Over a decade later the management consulting company Gartner devised their own method of GRC calling it IRM (integrated risk management) in 2017. Whether it be GRC or IRM organizations have begun to realize that having either one is an absolute necessity to achieve business continuity and future success.
Organizations and risk management teams alike may be wondering what is the difference or which is better. Unfortunately, the answer is not black and white, many experts including Michael Rasmussen himself would argue that GRC and Integrated Risk Management are nearly identical to one another with the only difference being the name. Upon initial research, this does appear to be the case, that GRC and IRM are two sides of the same coin, however, within the space there are some subtle differences that can be identified.What is GRC? What is Risk Management? What’s their History?
GRC began in the financial sector and dealt mainly with financial reporting and audit management. The key aspect of GRC that set it aside from previous risk management strategies is the implementation of software assistance and the mitigating of spreadsheets. GRC then spread into other areas such as compliance and later ESG (environmental, social, governance). The new goal of GRC is to ensure that risk and compliance needs, whatever they are, are fully automated to improve agility and efficiency. IRM was created to seek an integrated approach to risk management ensuring that information is easily shared between different departments. Gartner also introduced the Magic Quadrant as part of their evaluation services that initially began evaluating GRC providers. While IRM may seem like the new age of GRC focusing on integrating various forms of risk management under one roof, the differences sometimes seem more subtle than that.
GRC vs Integrated Risk Management
As previously mentioned GRC’s origins began in the financial sector and dealt largely with compliance obligations. This trend has largely continued as much of what risk management means to today’s organizations is mitigating the risk of compliance failures. Regulatory requirements have expanded significantly and now encompass categories such as cybersecurity, data privacy, environmental obligations, AML, etc. GRC, if anything, has been criticized for being too compliance focused whereas IRM specializes in risk mitigation whether it be third-party or environmental hazards.

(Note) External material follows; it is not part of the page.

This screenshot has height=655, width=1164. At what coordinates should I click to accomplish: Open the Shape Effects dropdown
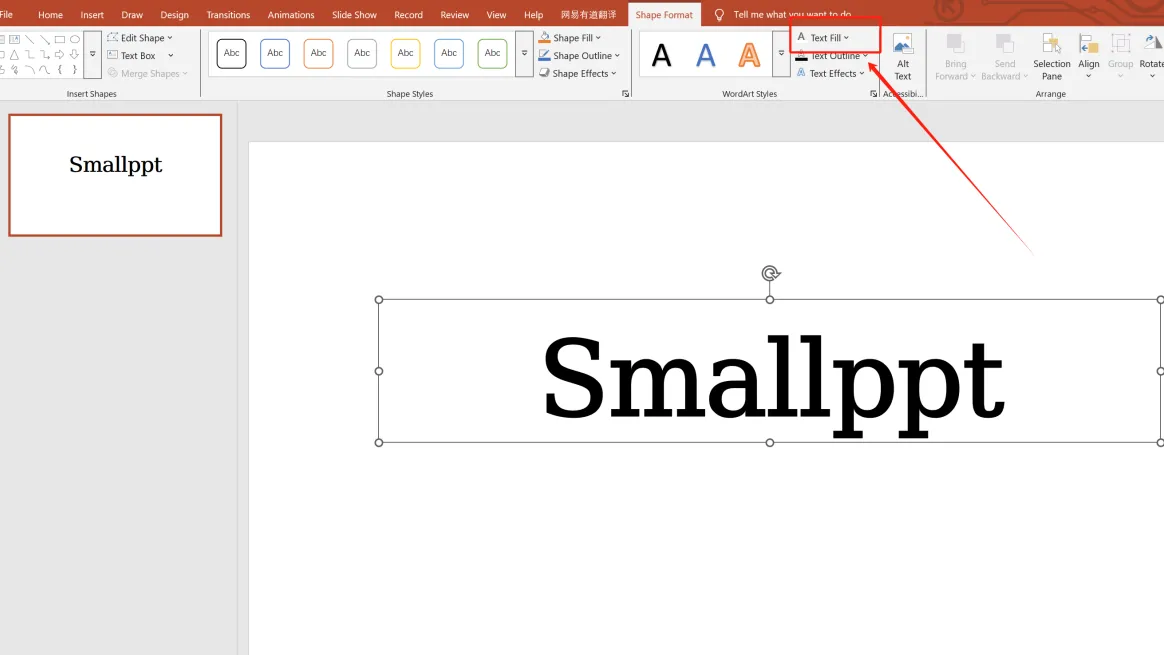click(584, 73)
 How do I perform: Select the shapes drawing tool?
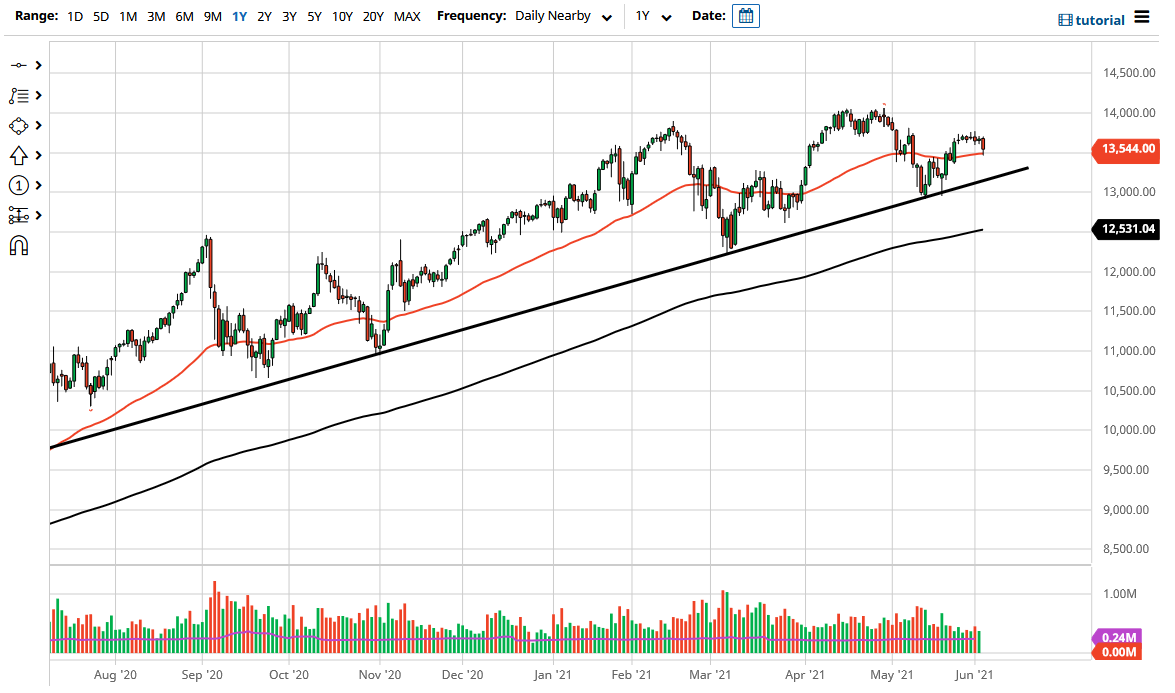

Things get confusing when looking at the world of Integrated Risk Management or Governance, Risk, and Compliance because risk and compliance work hand in hand with one another. Compliance obligations lead to potential risks, and when identifying risks organizations will find that a significant amount of them are related to compliance. Governance, risk, and compliance are not separate entities but should rather be treated as an interconnected web of business responsibility. Therefore to argue that GRC focuses on compliance and IRM focuses on risk cannot be true. Rather the difference appears to be how each one examines the interconnectedness.
GRC, as the name suggests, takes a wider approach to the business environment by understanding that organizations of different kinds require various solutions. Some organizations may be at more risk of compliance violations whereas others are at risk of cybersecurity breaches. GRC outlines an overall encompassing approach to find solutions for organizations no matter the size or market.
IRM does the same but through a different avenue. IRM takes a narrow approach in which the goal is the process of identifying risks and developing solutions to mitigate risks from there. These risks oftentimes are compliance-based, or maybe arise from cybersecurity concerns, but all are risks nonetheless.
The difference between IRM and GRC appears to not be the outcome but rather the means of getting there. GRC has created a system in which an interconnected network of roles and responsibilities must all coincide and communicate with one another to achieve effective and efficient risk mitigation procedures whereas IRM defines risks affecting a particular organization and then enforces collaboration among relevant parties to ensure that the risk is effectively mitigated.
So now you may be wondering which school of thought should organizations abide by. And the truthful answer is either. GRC has been around longer and generally encompasses more aspects than that of IRM, but perhaps an organization would rather have a more focused approach to specific risks. Whichever you choose the important takeaway is that in order to achieve success within the world of GRC organizations must have complete visibility of risks threatening the organization and must ensure clear communication throughout the entirety of the organization.